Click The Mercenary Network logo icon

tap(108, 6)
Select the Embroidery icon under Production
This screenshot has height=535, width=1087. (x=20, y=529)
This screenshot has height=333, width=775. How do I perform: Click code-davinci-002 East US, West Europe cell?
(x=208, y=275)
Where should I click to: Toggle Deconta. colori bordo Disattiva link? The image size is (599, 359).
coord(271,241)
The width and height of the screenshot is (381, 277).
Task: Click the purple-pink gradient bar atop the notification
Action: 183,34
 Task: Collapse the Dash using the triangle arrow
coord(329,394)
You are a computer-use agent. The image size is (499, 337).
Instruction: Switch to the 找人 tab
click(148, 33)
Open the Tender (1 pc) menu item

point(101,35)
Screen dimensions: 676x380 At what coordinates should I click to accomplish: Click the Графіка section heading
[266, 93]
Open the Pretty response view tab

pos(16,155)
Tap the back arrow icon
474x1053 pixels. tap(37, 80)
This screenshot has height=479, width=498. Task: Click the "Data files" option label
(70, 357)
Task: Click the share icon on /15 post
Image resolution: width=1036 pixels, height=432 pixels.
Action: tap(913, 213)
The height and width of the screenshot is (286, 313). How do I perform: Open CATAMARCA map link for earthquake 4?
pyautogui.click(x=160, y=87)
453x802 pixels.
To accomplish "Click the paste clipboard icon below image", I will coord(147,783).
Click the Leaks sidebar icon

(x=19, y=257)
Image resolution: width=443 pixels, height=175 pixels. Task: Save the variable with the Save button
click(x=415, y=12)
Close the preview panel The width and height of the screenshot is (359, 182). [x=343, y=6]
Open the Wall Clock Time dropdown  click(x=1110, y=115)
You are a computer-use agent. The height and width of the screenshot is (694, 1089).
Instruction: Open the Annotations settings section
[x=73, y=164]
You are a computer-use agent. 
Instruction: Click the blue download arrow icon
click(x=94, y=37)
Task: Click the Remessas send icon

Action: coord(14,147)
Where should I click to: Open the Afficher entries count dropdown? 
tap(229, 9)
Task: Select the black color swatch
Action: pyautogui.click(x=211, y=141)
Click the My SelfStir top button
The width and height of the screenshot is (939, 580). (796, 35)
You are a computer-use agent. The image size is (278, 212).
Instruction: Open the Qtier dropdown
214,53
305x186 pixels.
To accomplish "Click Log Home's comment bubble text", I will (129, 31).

|---|

Report each line of the data above that contains the word "resolution".

EXERCISE ANSWER
Image resolution: width=1036 pixels, height=432 pixels.
Image resolution: width=443 pixels, height=175 pixels. Task: Save the variable with the Save button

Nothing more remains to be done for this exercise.